**INSTRUCTIONS FOR THE TASK:** Reproduce every row from the line containing "The width and height of the screenshot is (980, 438)." down to the line containing "Image resolution: width=600", both of those lines included, without the pictures.

**MATERIAL TO PROCESS:**
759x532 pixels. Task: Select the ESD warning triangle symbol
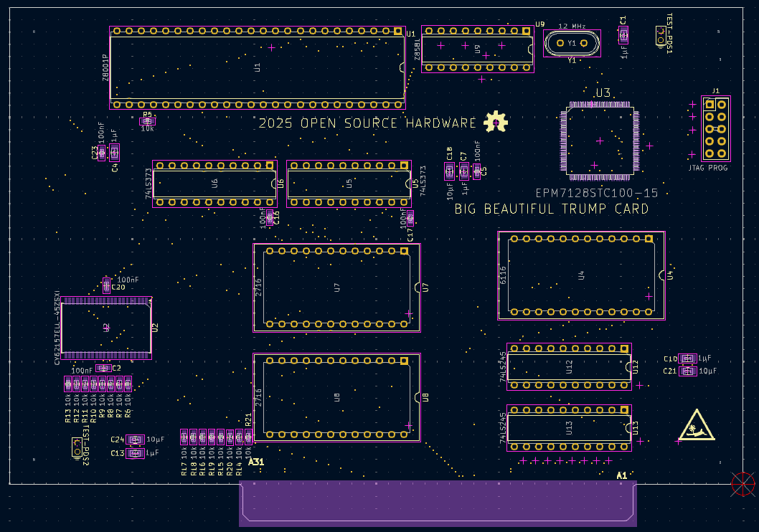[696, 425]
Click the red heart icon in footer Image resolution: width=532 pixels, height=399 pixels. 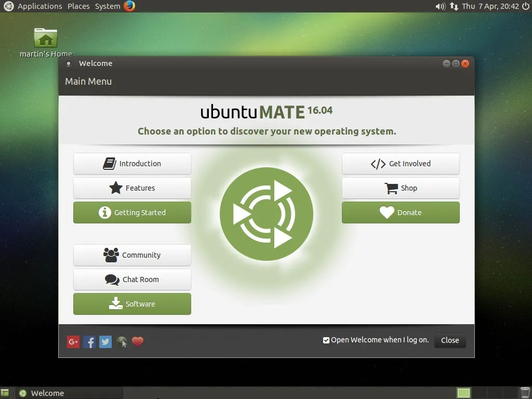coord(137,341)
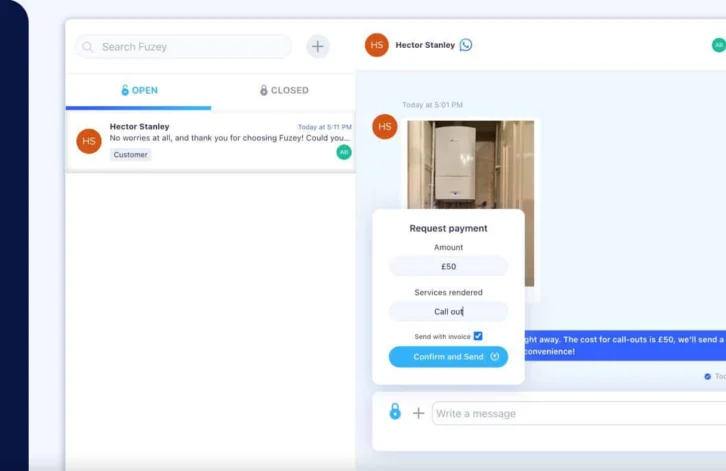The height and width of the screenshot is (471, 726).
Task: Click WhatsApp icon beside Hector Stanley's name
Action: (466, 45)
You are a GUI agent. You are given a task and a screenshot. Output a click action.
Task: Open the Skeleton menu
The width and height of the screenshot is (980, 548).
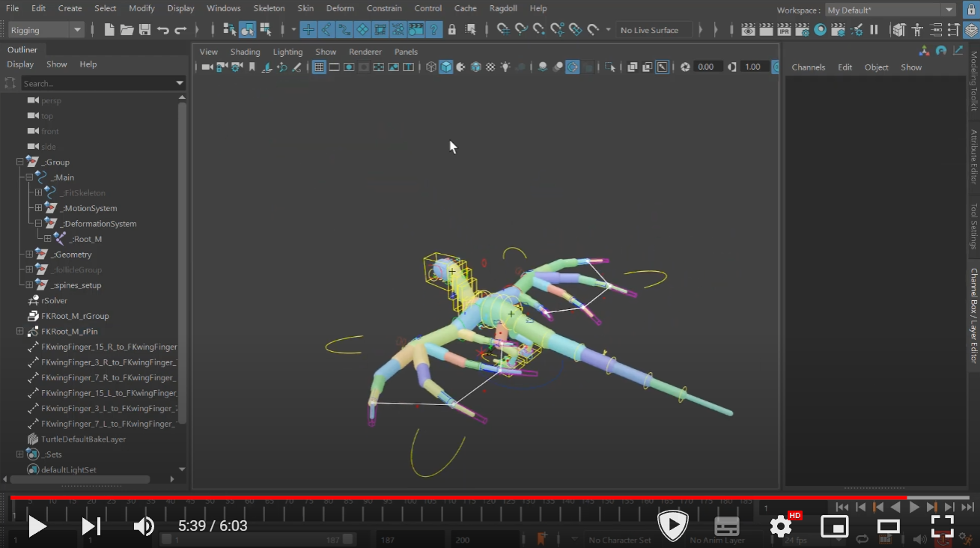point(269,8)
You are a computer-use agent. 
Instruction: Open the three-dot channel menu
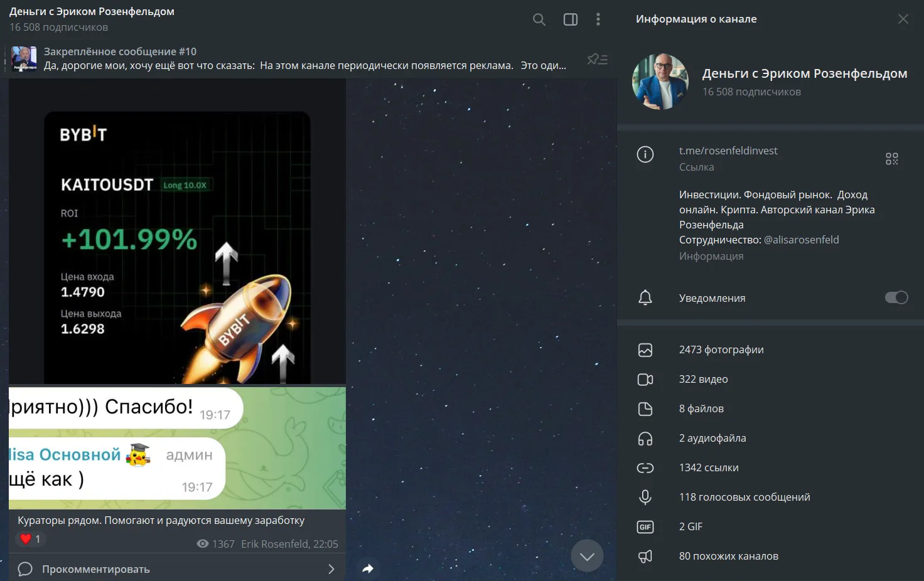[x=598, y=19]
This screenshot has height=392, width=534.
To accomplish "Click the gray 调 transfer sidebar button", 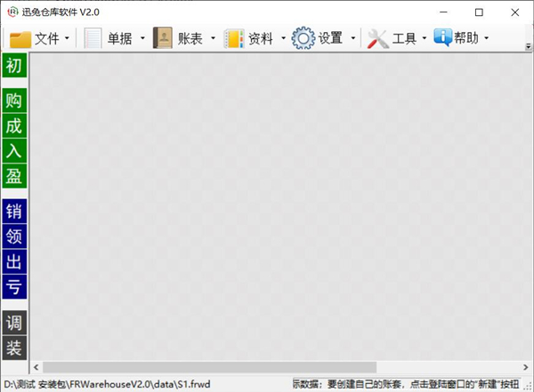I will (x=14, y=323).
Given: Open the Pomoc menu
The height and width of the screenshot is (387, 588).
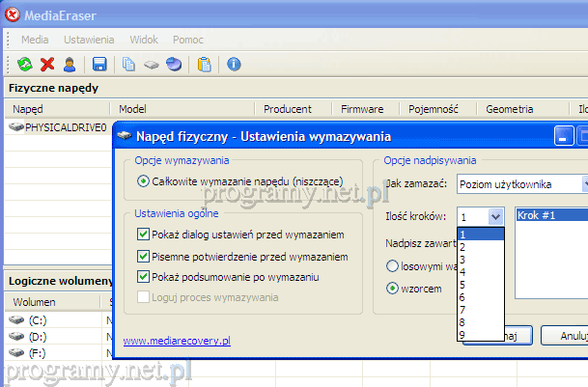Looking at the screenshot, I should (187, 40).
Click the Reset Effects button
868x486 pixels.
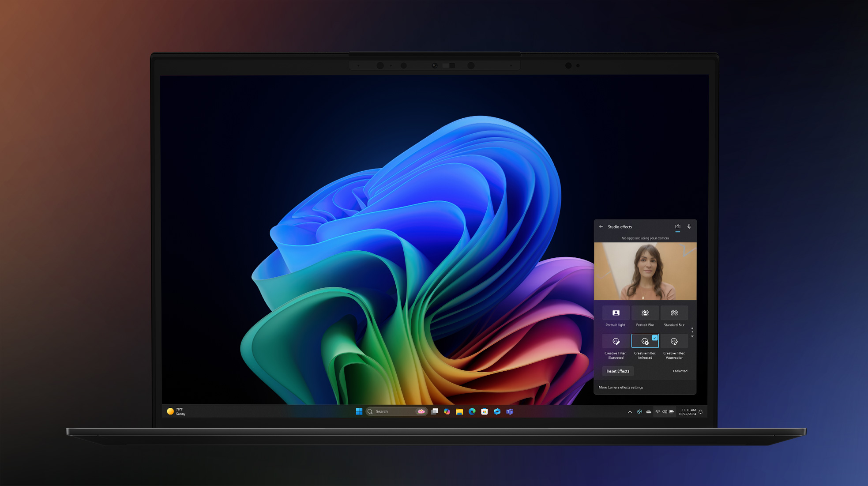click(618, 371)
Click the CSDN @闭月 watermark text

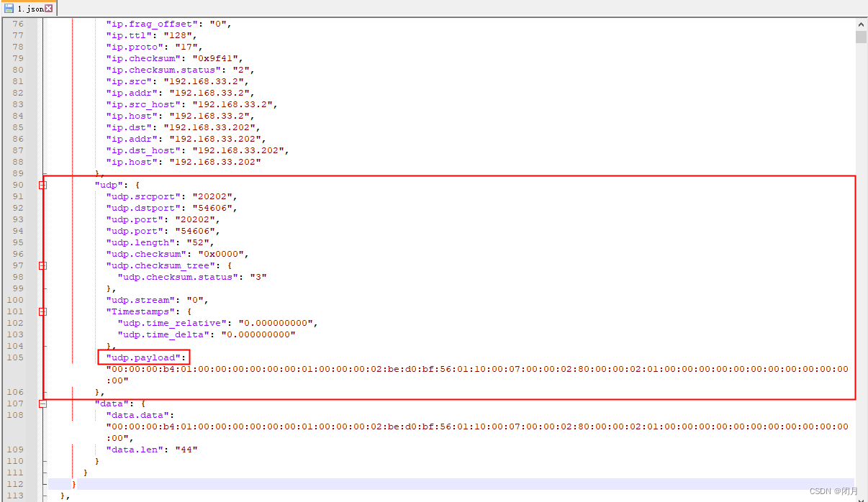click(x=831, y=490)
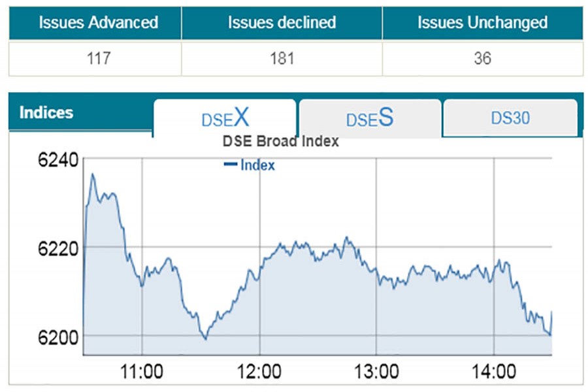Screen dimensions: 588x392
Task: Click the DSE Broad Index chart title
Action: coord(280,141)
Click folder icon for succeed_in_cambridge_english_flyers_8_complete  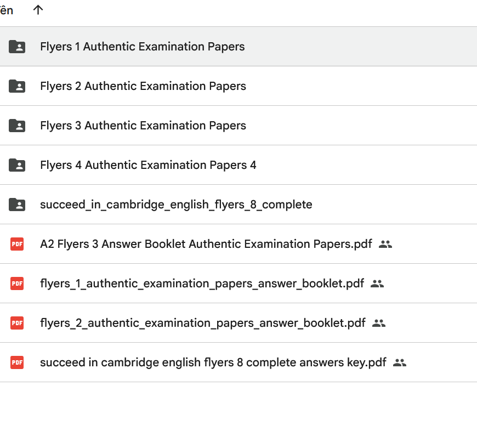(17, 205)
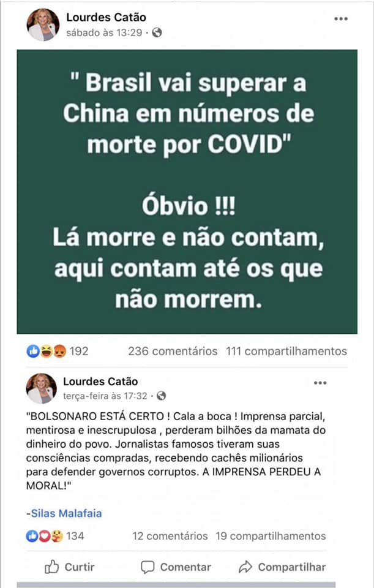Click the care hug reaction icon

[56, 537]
==
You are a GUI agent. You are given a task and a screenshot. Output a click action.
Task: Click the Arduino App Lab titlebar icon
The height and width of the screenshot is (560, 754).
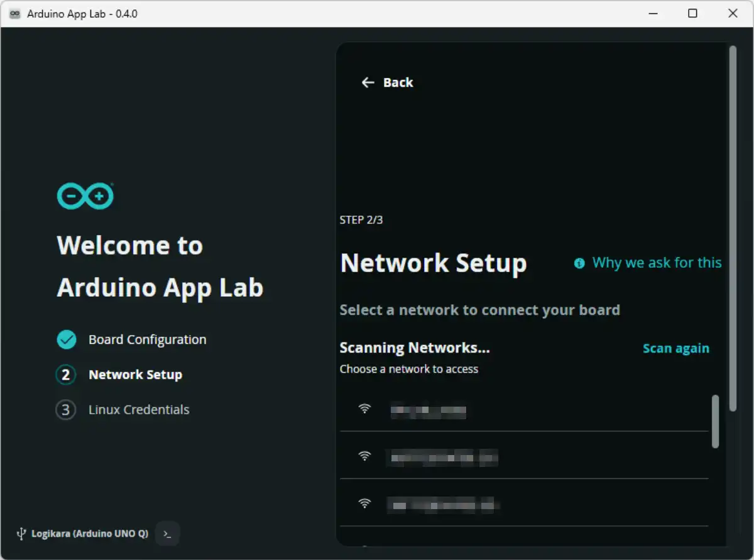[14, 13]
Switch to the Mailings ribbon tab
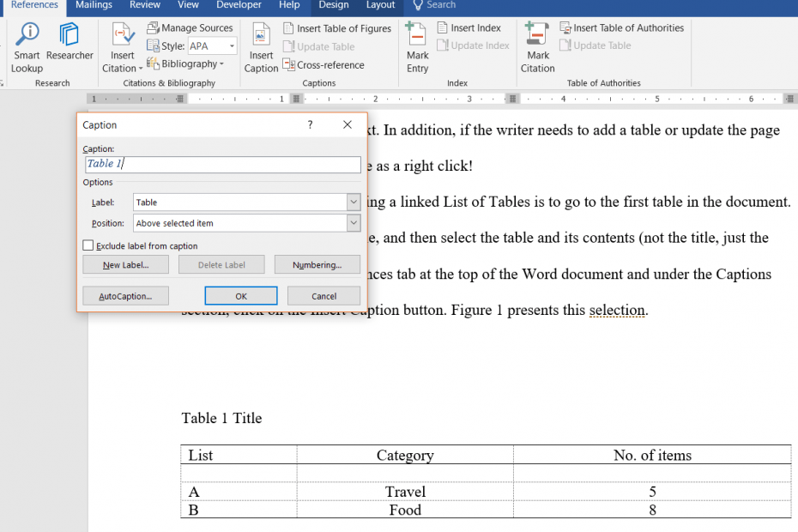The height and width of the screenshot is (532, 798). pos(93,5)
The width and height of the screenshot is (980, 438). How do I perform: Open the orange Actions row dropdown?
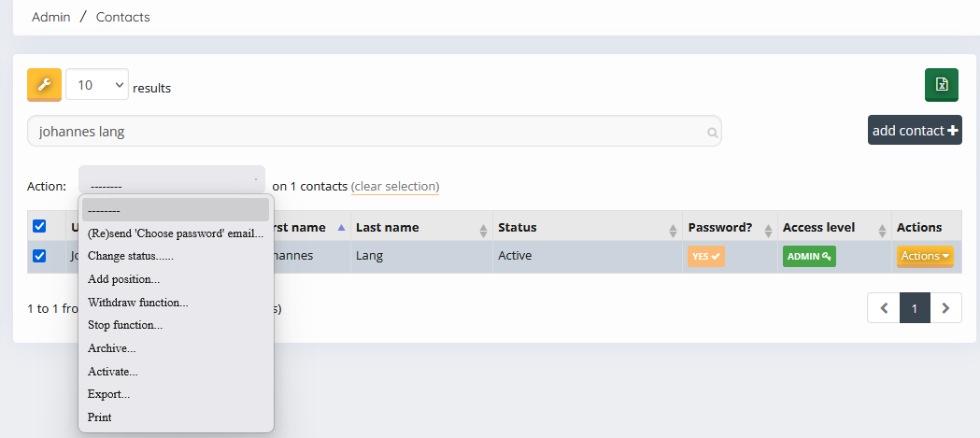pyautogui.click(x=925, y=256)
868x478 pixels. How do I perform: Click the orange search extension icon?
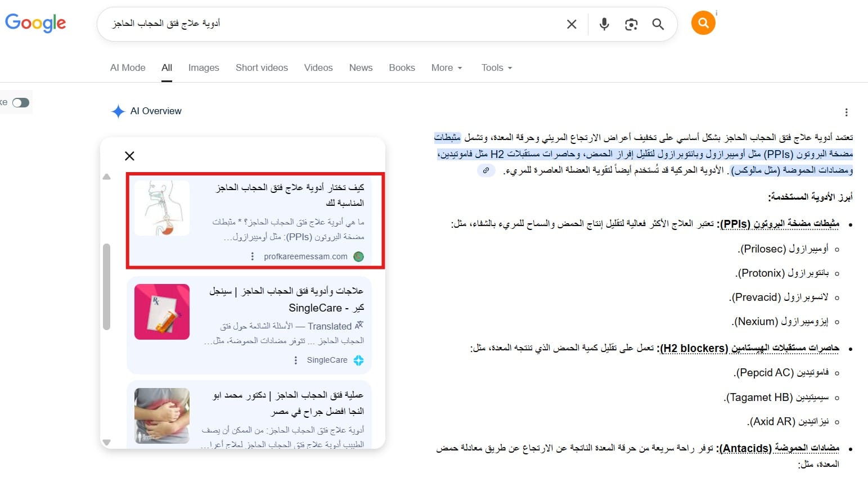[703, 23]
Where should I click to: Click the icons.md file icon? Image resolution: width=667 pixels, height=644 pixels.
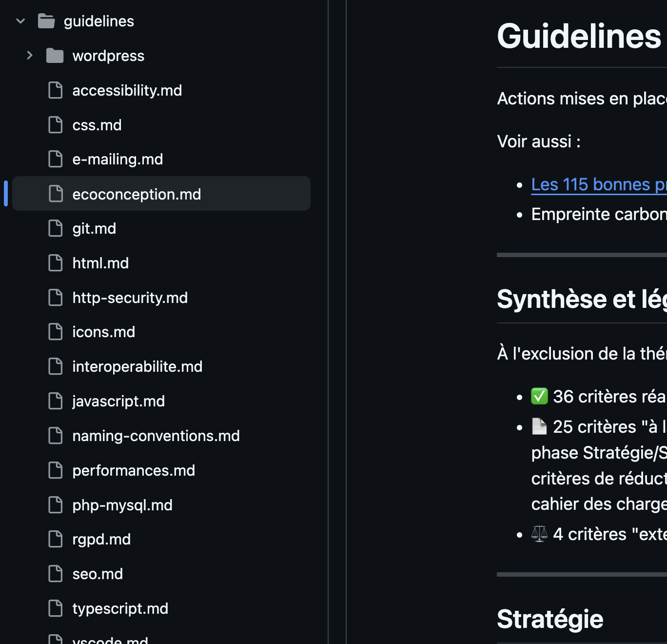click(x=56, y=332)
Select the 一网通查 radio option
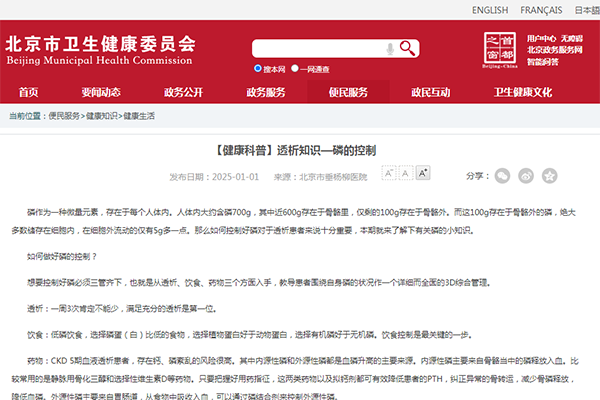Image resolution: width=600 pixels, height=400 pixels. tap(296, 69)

**TASK SOLUTION:**
The width and height of the screenshot is (980, 438). How do I perform: Open the orange Actions row dropdown?
pyautogui.click(x=925, y=256)
868x478 pixels. How do I perform: Click the orange search extension icon?
[703, 23]
Where should I click to: Click the icons.md file icon? Image resolution: width=667 pixels, height=644 pixels.
click(x=56, y=332)
Select the 一网通查 radio option
Image resolution: width=600 pixels, height=400 pixels. tap(296, 69)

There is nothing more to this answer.